Russia says no common approach with Washington on fighting ISIL

Russia says no common approach with Washington on fighting ISIL

MOSCOW / KUALA LUMPUR – Reuters
Russia says no common approach with Washington on fighting ISIL

Russia's Foreign Minister Sergey Lavrov (L) and US Secretary of State John Kerry (R) talk before a trilateral meeting on August 3, 2015 in Doha. AFP Photo

Russia and the United States have not been able to agree a common approach to fighting the Islamic State of Iraq and the Levant (ISIL), Foreign Minister Sergei Lavrov said Aug. 5 after his second meeting with U.S. Secretary of State John Kerry in recent days. 

“We all agree that Islamic State is the common threat, the common evil. We agree that we need to join efforts to fight this phenomenon as soon and as effectively as possible,” Lavrov said, referring to ISIL, in comments carried live by Russian state TV from Malaysia. 

"For now we don’t have a joint approach on how specifically we can do it given the stand-off between various players on the ground, including armed units of the Syrian opposition,” he said.

The Russian minister also said U.S. President Barack Obama appeared not to have told the truth in 2009 comments about the need for a planned missile shield in Europe should a nuclear deal be reached with Iran. 

“President Obama in 2009 publicly said that if the Iranian nuclear issue is resolved, there would be no need for missile defense in Europe. It seems that he was not telling the truth,” Reuters quoted him as saying. 

Separately, Kerry, voiced concern to China on Aug. 5 over its land reclamation in the South China Sea and the “militarization” of its disputed waters.

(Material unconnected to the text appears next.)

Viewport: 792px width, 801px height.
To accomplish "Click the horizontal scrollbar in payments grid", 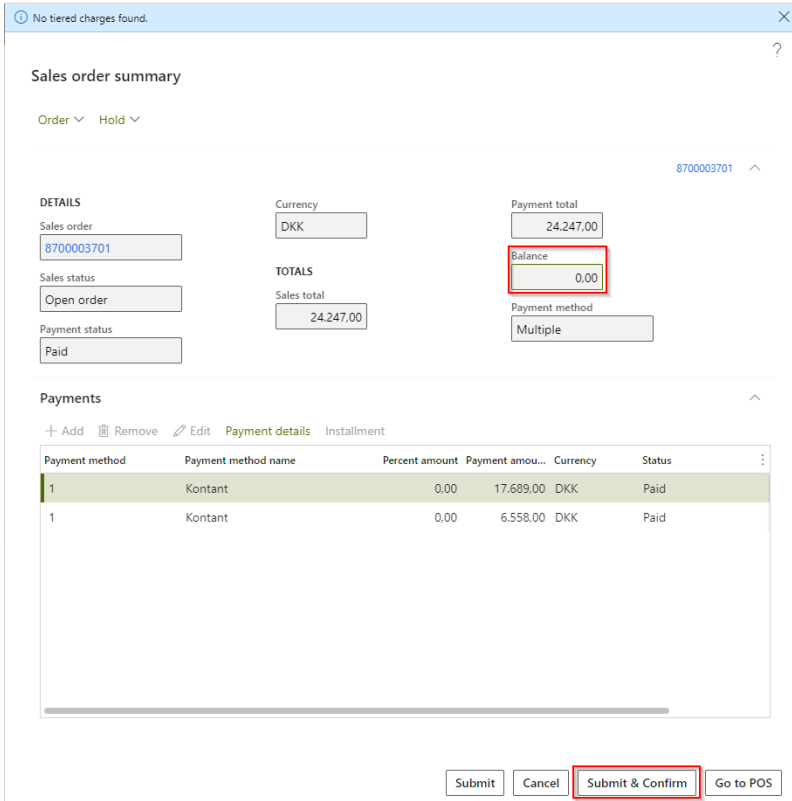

Kerry raised the issues during a meeting with Chinese Foreign Minister Wang Yi on the sidelines of a regional diplomatic gathering in Malaysia that has been dominated by tensions over China’s moves to shore up its territorial claims.

“Secretary Kerry reiterated his concern about rising tensions over disputed claims in the South China Sea and China’s large-scale reclamation, construction, and militarization of features there,” a senior State Department official told reporters. “He encouraged China, along with the other claimants, to halt problematic actions in order to create space for diplomacy.”   

China has sparked alarm in the region by expanding tiny reefs in the flashpoint sea and constructing military posts on them.

The U.S. and Southeast Asian countries have called for a halt to such activities, but China has refused.

A day earlier, Southeast Asian foreign ministers warned after they met in Kuala Lumpur that China’s moves were raising regional tensions, with the Philippines slamming Beijing’s “unilateral and aggressive activities.”